◆ Given passage:

This Just In: APC Blog

Close Encounters of the Chinese Kind…

by Jacqui

The trip to Beijing has gone swimmingly well so far with one exception. Here’s what happened…

After an exhilarating visit to the Great Wall, my guide convinced me that I had to pay a visit to the Beijing Traditional Chinese Medical Health Preservation Research Center for a “unique” experience.

Located in Beijing’s ChaoYang District, the building looks like any other Western-style office high-rise in Beijing. We take the somewhat smoke-filled and dingy elevator to the 4th floor and enter through a large wooden door to a large and well-lit clinic lobby. Decorated to look more like a spa lobby than a clinic, we were ushered through a maze of narrow corridors to a 10 feet by 6 feet room with a ceiling to floor window on one side and a couch that has seen better days on the other. I was told to sit and wait.

Click here to see the view through the window. Not exactly the most soothing of sights.

In the time that it took for me to snap a couple of shots of the smoke stack and the playground below it, a distinguished, balding older Chinese man in an official looking lab coat (a doctor type right out of central casting) entered the room. Close on his heels were 2 boys who looked like they were fresh out of high school. Each carried a wooden bucket of water. They were followed in by my guide. Turns out the buckets of water were for our feet and we were going to be treated to a little Chinese foot massage.

It wasn’t long before Doctor launches into the underpinnings of Chinese medicine and its 4000-year history. Listening to him blab on in a slightly British-accented English, it occurred to me that I was listening to a verbal reading of a corporate brochure but with less enthusiasm. Although one bit of emotion did come through during the “Western medicine is bad” part of his speech.
After 7 minutes or so, we were joined by 2 women. As the older lady took her place on a stool next to me, Doctor ended his speech. This coincided with the end of the foot soak and the beginning of what was to be the “no pain, no gain” part of the visit.

Before his departure, I did learn that the center was a joint-venture between the government and a quasi-government Chinese pharmaceutical company. Interesting…

In the next phase of this so far benign session, the older lady (we refer to her as Bertha) takes my pulse for 30 seconds, stares at me and then proceeds to tell me in rapid Chinese what was wrong with me. This is what I was able to understand:

- I have weak kidneys
- I had deep cellular damage in my pancreas/liver (not certain which, she vacillated between the two)

◆ Task requirements:
(1) List every named place mentioned in the blog post about the Beijing clinic visit.
(2) Extend the blog post about the Beijing clinic visit, starting after its final line about the pancreas or liver.
The saved entries have no connection to the blog post about the Beijing clinic visit.

Saved entries:

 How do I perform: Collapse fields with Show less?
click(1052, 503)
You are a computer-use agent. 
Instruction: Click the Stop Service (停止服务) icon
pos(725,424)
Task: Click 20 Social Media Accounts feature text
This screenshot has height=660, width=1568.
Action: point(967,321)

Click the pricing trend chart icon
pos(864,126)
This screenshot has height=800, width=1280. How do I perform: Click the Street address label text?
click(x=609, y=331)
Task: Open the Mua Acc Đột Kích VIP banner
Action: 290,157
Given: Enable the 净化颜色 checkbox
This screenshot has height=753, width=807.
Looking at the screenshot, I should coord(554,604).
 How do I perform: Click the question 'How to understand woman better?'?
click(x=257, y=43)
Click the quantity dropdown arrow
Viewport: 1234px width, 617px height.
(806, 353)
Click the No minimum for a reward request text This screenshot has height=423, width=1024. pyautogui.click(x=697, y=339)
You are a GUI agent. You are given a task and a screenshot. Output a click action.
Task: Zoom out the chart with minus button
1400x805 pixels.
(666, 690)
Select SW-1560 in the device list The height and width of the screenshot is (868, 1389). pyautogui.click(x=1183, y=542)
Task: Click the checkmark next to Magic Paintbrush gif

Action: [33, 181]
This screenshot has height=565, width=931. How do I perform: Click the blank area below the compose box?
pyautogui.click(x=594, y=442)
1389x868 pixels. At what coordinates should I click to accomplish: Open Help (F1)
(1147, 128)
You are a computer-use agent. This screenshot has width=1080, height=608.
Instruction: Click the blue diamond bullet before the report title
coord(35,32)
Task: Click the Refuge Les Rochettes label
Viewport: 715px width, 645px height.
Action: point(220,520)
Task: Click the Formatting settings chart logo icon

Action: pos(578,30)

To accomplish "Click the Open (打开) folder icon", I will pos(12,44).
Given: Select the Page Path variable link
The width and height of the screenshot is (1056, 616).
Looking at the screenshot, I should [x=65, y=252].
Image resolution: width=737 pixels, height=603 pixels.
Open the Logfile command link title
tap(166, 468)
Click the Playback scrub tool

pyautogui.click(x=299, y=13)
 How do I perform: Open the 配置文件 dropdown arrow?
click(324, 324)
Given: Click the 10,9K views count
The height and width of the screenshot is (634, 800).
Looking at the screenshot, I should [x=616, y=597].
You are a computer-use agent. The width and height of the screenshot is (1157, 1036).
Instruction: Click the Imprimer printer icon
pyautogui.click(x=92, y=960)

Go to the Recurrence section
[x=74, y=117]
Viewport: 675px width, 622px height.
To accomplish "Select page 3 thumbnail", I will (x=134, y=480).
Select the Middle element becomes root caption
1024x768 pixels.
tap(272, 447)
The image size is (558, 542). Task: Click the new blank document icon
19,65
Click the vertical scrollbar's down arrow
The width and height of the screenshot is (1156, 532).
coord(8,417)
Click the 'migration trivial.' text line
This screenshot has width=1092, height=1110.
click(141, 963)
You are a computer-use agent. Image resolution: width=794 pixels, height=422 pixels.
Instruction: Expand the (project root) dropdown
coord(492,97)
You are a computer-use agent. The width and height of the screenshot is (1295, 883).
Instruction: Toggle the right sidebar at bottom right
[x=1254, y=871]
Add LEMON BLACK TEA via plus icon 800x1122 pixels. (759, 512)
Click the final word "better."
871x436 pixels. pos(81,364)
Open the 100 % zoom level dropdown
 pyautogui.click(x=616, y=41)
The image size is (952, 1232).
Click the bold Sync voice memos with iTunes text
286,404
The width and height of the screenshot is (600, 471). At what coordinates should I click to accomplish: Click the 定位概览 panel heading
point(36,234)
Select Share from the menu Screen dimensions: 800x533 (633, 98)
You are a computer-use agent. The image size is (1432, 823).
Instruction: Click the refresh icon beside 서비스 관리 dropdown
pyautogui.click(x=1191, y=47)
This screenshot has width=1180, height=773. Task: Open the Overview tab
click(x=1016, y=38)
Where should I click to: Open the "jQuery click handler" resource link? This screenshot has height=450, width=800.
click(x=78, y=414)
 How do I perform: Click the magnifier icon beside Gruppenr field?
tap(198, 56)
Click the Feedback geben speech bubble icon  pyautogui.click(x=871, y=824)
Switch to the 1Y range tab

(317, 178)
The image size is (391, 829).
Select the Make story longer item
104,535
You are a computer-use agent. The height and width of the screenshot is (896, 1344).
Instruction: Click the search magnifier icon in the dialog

◆ Responses by item number:
(1)
- Beijing
- the Great Wall
- the Beijing Traditional Chinese Medical Health Preservation Research Center
- Beijing's ChaoYang District

(2)
- I was hormonally imbalanced as evidenced by the freckles on my face and needed more nutrients to prevent wrinkles and rapid degradation of my skin cells (all you folks out there with freckles — Watch Out!)
- The needed more sleep (could have told her that!) and the lack of sleep plus the cellular damage would lead to insomnia and perhaps CANCER

The cure: about USD$120 worth of herbal medicine

As I was still trying to digest all this, it occurred to me that Bertha bore an uncanny resemblance to my 6th grade math teach Sister Jean who was used to terrify me with her pop quizzes and what she could do to knuckles with a regular plastic ruler. Bertha had the same thin lips set in a perpetual scowl, the same piercing eyes and the same expression of disapproval. But Sister Jean had a kindler side; something that I suspect may be alien to this women sitting next to me with her hand on my wrist pronouncing my medical fate.
The scolding that I was getting almost made me forget the pain that the foot massage was inflicting. (The Chinese believe that certain parts of your foot correspond to certain organs and parts of your body and that pain in a section meant that that organ was “sick” so I suspect that they were trying to get me to yelp out in pain so that she could prescribe more medicine)

Anyway, after her pronouncement of my impending doom, Bertha unceremoniously takes a prescription pad and two brochures out of her coat, circles a few items on one of the brochures, shoves the brochure on my lap and demands to know which of the 3 items I was going to purchase. It was at this moment that I felt empathy for the deer pinned into a corner by a pack of hungry wolves. Feeling my face flush red and trying not to be rude, I turned to my guide and said: “Please tell the doctor that I thank her for her diagnosis and would be happy to take her prescription under advisement.” There was a 2 minute uncomfortable silence after the translation before Bertha, in a more kindly tone, reassures me that “as I was still relatively youthful, my condition can be reversed with just a month’s worth of the medicine.” I had my guide repeat my response.

After 2 more rounds of verbal sparring, Bertha finally gives up and sweeps out of the room. No handshake, no “thank you for coming.”

Walking out of that place, I was outraged. Not at the shabby treatment but at the bastardization of 4000 years of Chinese herbal medicine history.